◆ **Problem requirements**
Exactly and only the lines from the first entry through the line with "Task: Click the" should be copied, both ends included, with no pictures.

◆ **Collected data entries**

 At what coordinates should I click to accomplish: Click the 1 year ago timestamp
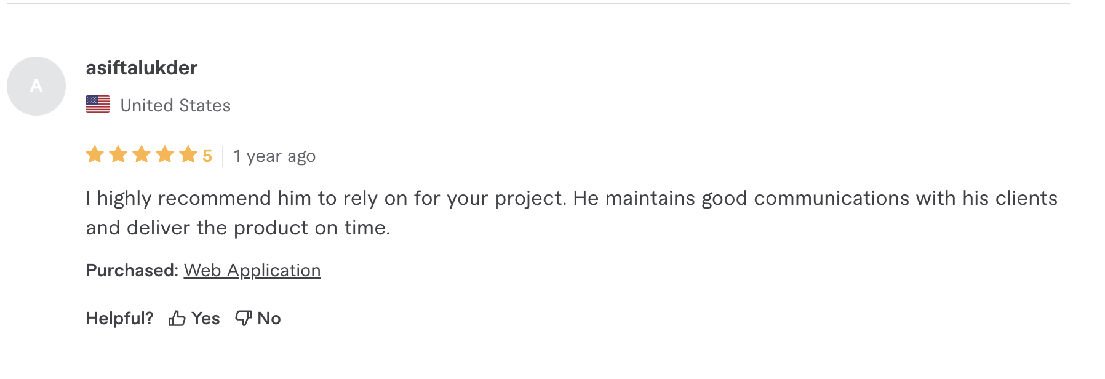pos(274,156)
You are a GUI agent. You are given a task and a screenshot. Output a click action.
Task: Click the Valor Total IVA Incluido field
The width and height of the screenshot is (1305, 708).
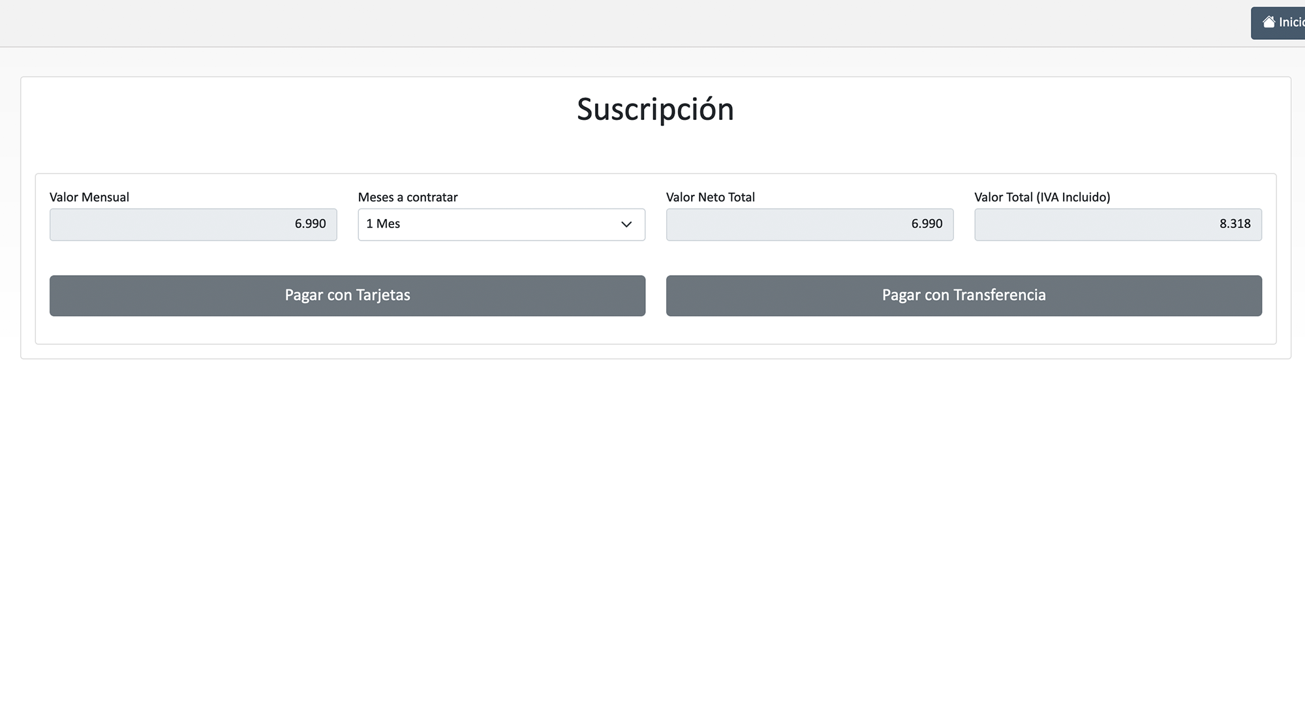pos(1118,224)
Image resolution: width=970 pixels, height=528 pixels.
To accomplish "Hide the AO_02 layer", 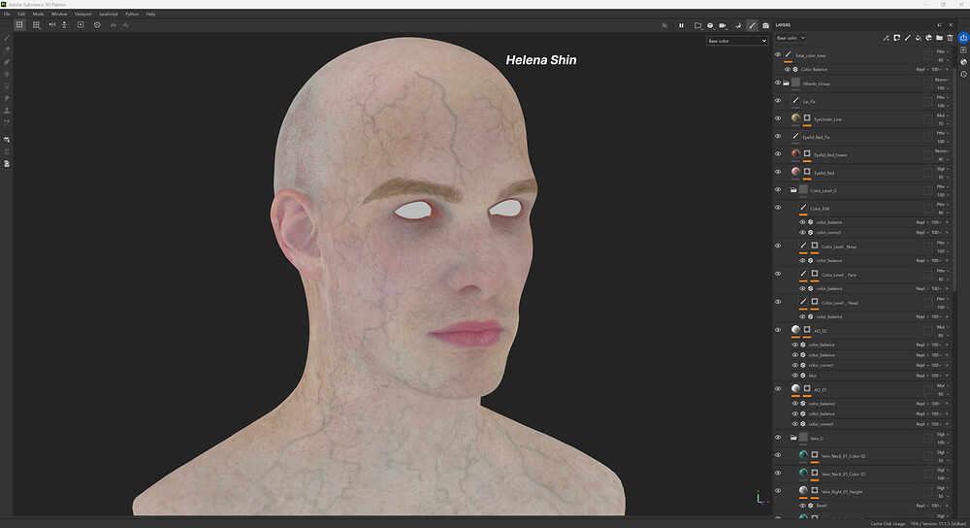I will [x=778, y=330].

◆ **Expected answer**
 At what coordinates should I click to accomplish: Click the 1 year ago timestamp
pos(274,156)
You are a GUI agent. You are given a task and a screenshot. Output a click action.
Task: Click the Valor Total IVA Incluido field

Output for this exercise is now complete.